The recommendations address use of newer therapies and are intended to offer guidance on treating chronic hepatitis B virus (HBV) infection while additional antiviral agents are in development.

Decisions on treating chronic hepatitis B virus (HBV) infection in patients without cirrhosis should be based on HBV DNA and alanine aminotransferase (ALT) levels, according to updated guidance.

Seven expert panelists reviewed the available evidence and used clinical experience and consensus opinion to update an existing treatment algorithm on managing chronic HBV infection in the United States. The guidance was last updated in 2015. The revised version was published by Clinical Gastroenterology and Hepatology on July 27.

In the absence of cirrhosis, no treatment is recommended for patients with HBV DNA levels below 2,000 IU/mL and normal ALT levels, the algorithm noted. It recommended assessing ALT levels every six to 12 months and, if levels increase, checking serum HBV DNA levels and excluding other causes of disease. Therapy should be considered if significant histologic disease is present, the algorithm said.

In patients with no cirrhosis and with normal ALT levels but HBV DNA levels of 2,000 IU/mL or greater, decisions about treatment should be based on hepatitis B e antigen (HbeAg) status, according to the algorithm. Patients without cirrhosis but with elevated HBV DNA and ALT levels should be treated with entecavir, tenofovir alafenamide (TAF), tenofovir disoproxil fumarate (TDF), or peginterferon alfa-2a. The algorithm noted that long-term treatment may be necessary if oral agents are used.

Patients with cirrhosis should be treated according to type (i.e., compensated or decompensated), the algorithm said. Those in the former group should receive entecavir, 0.5 mg; TAF, 25 mg; or TDF, 300 mg. Those with well-compensated cirrhosis can be treated with peginterferon alfa. For those in the latter group, entecavir, 1 mg, or TDF, 300 mg, is preferred, and TAF is not recommended.

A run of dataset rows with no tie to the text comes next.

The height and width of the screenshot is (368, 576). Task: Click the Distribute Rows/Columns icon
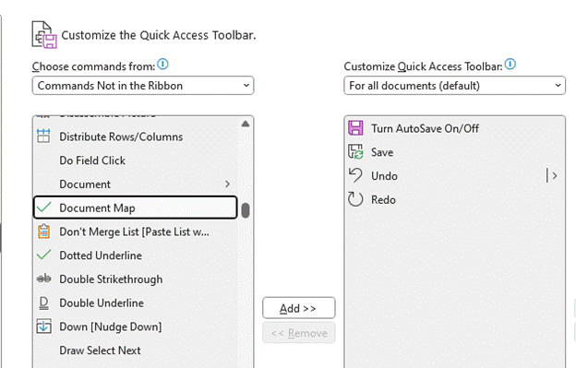43,137
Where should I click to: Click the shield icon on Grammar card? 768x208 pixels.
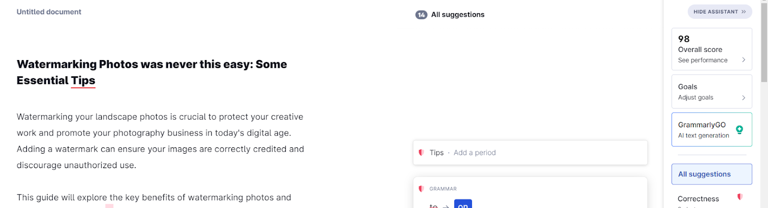point(421,189)
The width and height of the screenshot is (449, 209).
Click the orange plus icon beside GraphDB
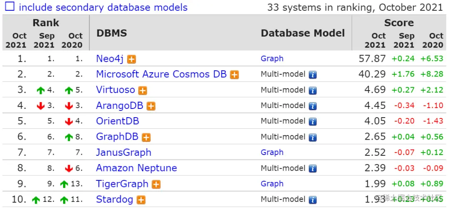point(146,138)
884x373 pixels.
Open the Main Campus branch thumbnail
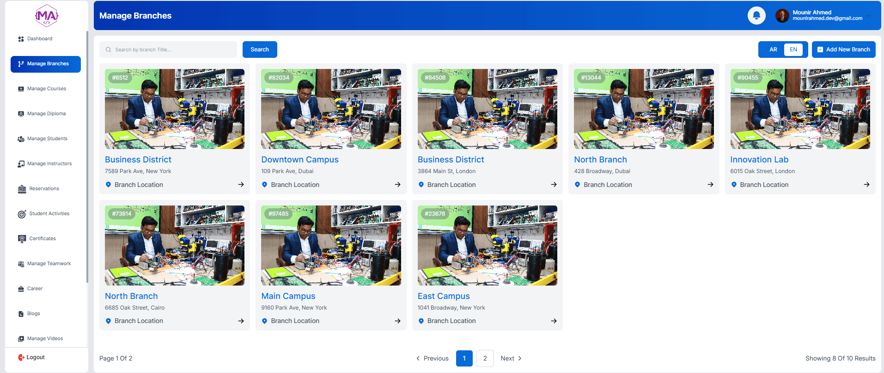(x=331, y=245)
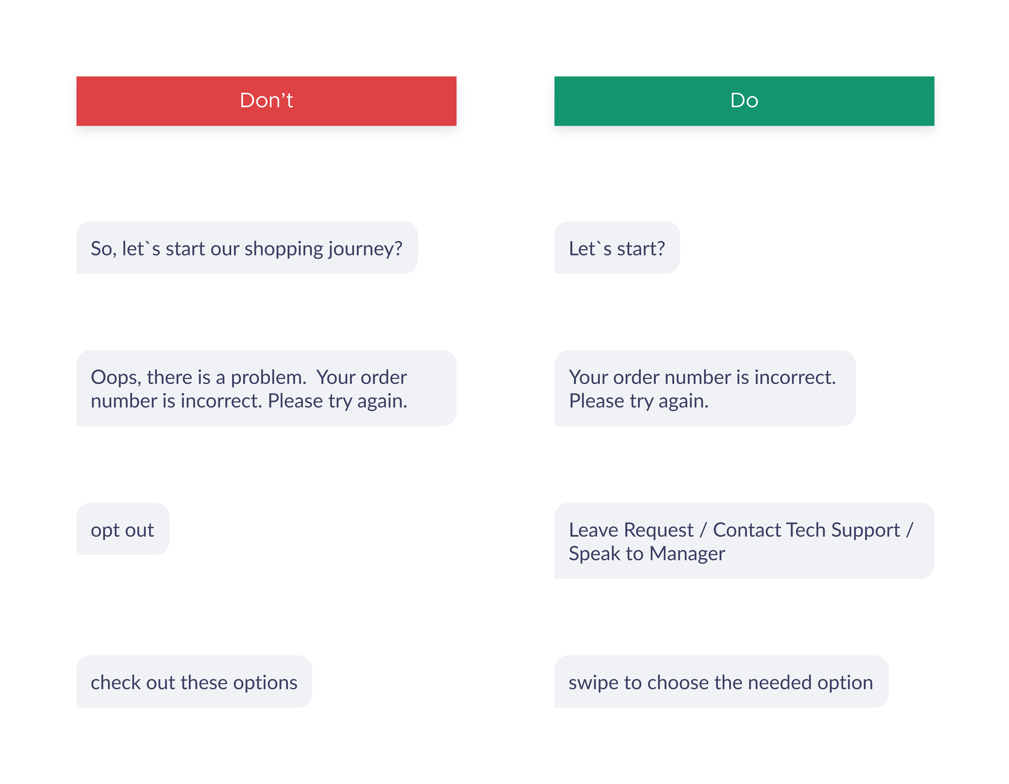Viewport: 1009px width, 784px height.
Task: Click the word 'Do' in green banner
Action: (x=744, y=100)

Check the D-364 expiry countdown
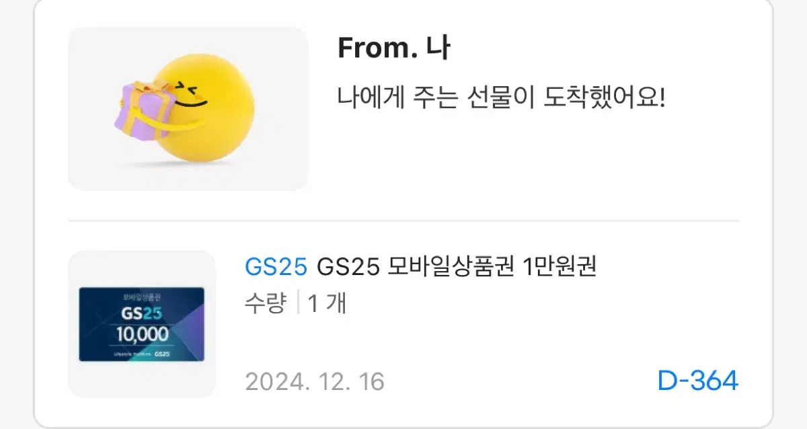(697, 381)
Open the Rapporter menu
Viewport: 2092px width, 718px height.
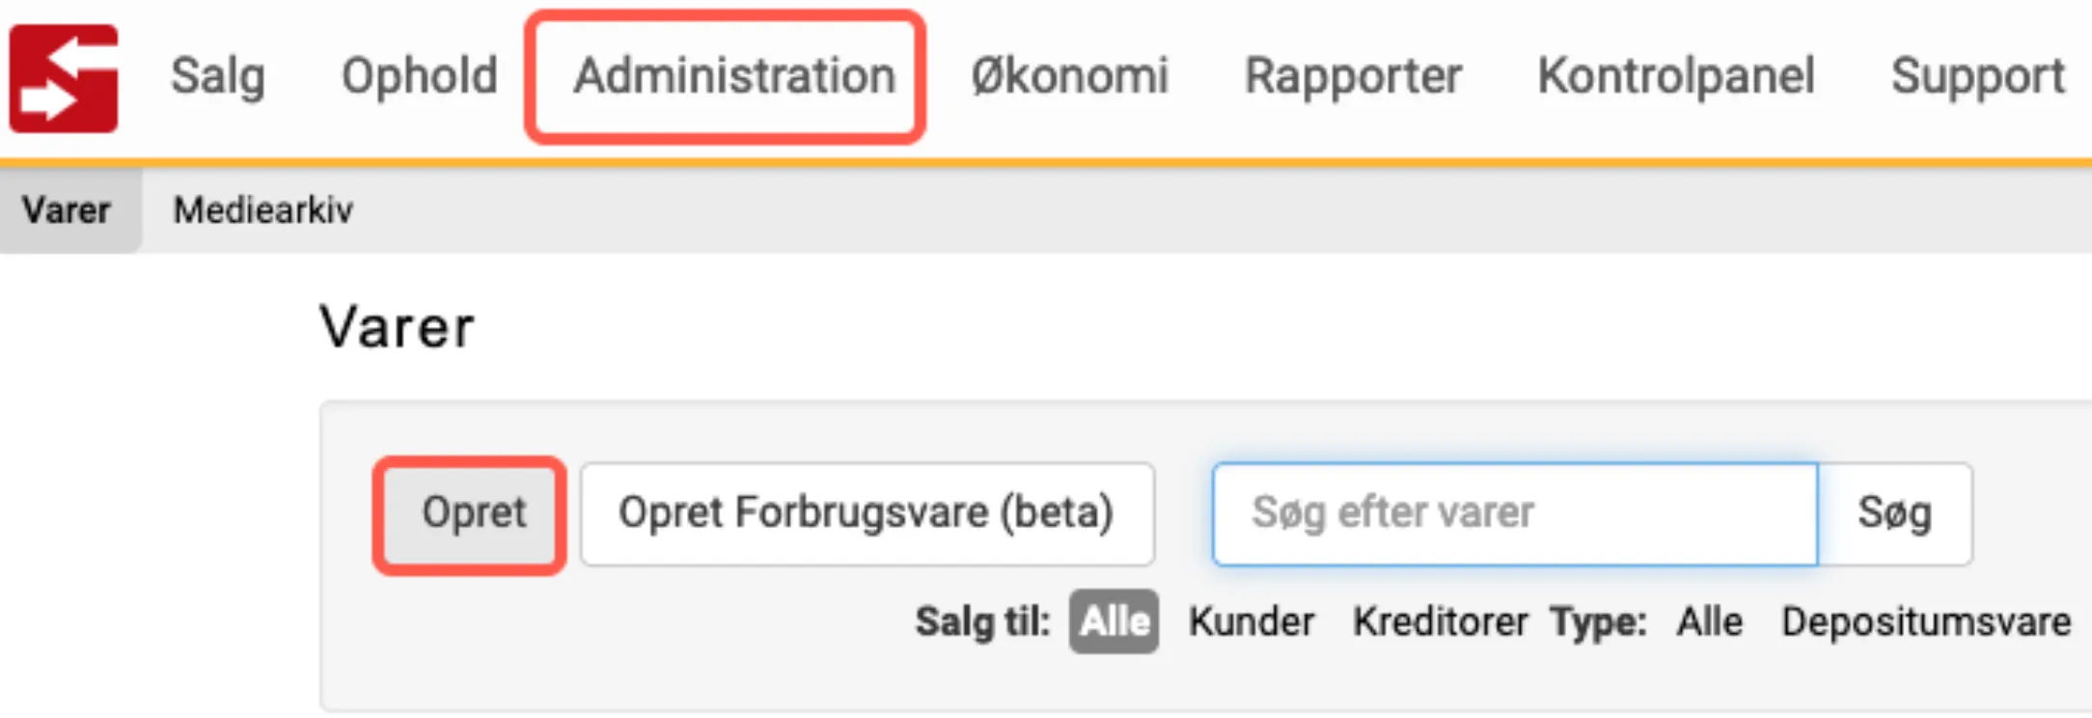click(x=1355, y=77)
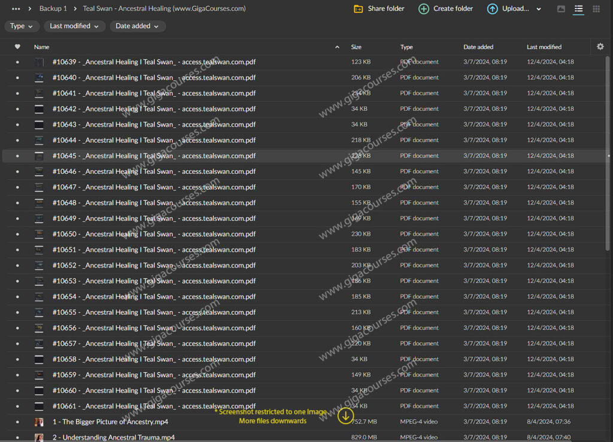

All patients with HIV and HBV co-infection should be treated, the algorithm noted. Single-therapy HBV agents should be avoided, and long-term treatment is required. Patients should be assessed for fibrosis and hepatocellular carcinoma before treatment begins. Endoscopy should be performed in those with platelet counts below 120,000/μL or severe fibrosis to detect any varices. TDF or TAF plus emtricitabine or lamivudine is preferred in patients with HBV and HIV co-infection who are naive to HBV treatment; entecavir plus highly active antiretroviral therapy is also an option in this group. For patients with co-infection whose HBV is resistant to lamivudine, the preferred therapies are emtricitabine, 200 mg, and tenofovir disoproxil fumarate, 300 mg, or tenofovir plus entecavir, the algorithm noted.

The algorithm also offers advice on treatment duration, renal toxicity, and virologic resistance, among other topics. The expert panelists indicated that the updated algorithm is intended to serve as a guide to manage chronic HBV infection while new antiviral strategies are being developed. “Although a variety of agents are in clinical development, for the next few years the panel anticipates that currently licensed agents will continue to be the only options available to treat HBV infection,” they wrote. “The panel feels that efforts to identify HBV infected patients as well as continuing to reevaluate the need for antiviral therapy in each patient are important goals.”